HOW TO COMPLETE THIS TASK
If a record holds a picture, drop the picture and repeat everything else word for word.

INPUT DATA
((

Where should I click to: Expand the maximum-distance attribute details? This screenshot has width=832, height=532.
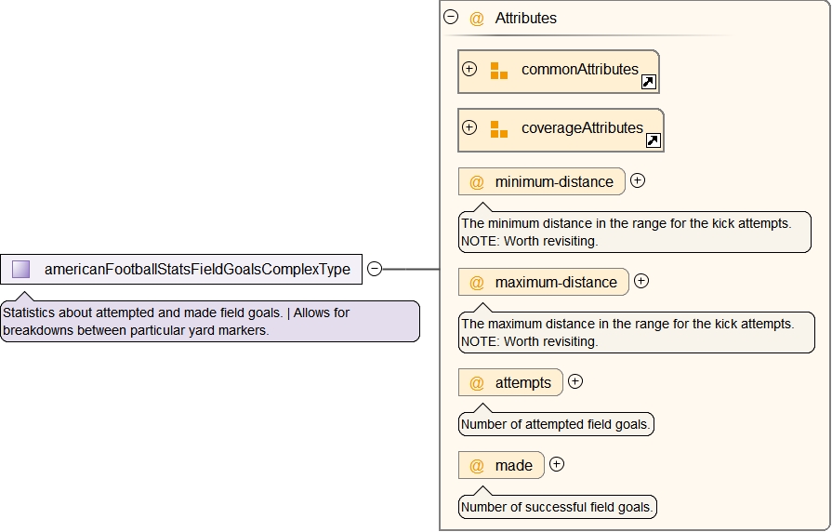coord(641,281)
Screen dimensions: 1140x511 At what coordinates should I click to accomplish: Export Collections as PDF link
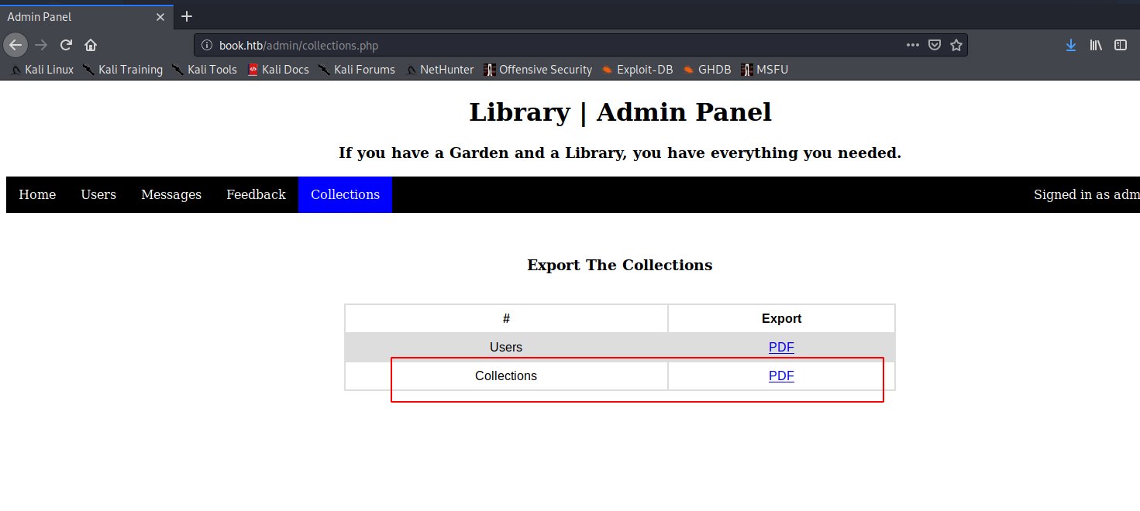coord(781,376)
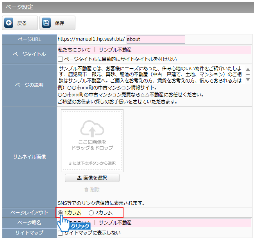The height and width of the screenshot is (240, 254).
Task: Click inside the ページの説明 textarea
Action: pos(150,74)
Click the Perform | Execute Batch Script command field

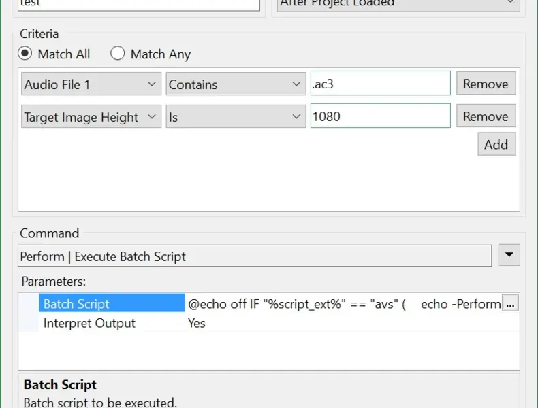pyautogui.click(x=254, y=256)
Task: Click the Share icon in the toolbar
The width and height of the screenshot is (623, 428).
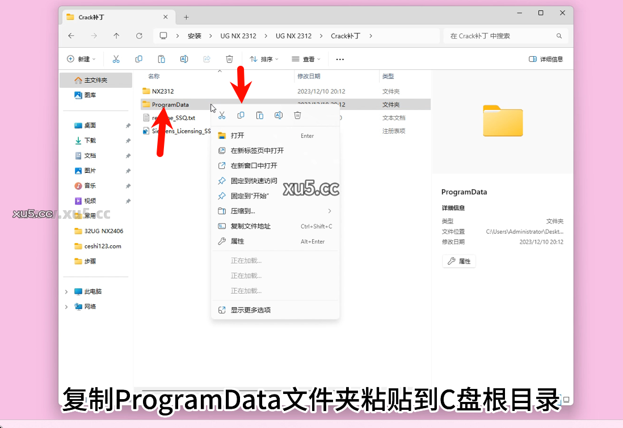Action: point(206,58)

))

OUTPUT OF THE TASK
Where should I click to: Expand the maximum-distance attribute details? This screenshot has width=832, height=532.
coord(641,281)
Screen dimensions: 1140x511 At what coordinates should I click to accomplish: Export Collections as PDF link
coord(781,376)
The height and width of the screenshot is (240, 254).
Task: Click inside the ページの説明 textarea
Action: pos(150,74)
Click the Perform | Execute Batch Script command field

pyautogui.click(x=254, y=256)
Task: Click the Share icon in the toolbar
The width and height of the screenshot is (623, 428).
Action: point(206,58)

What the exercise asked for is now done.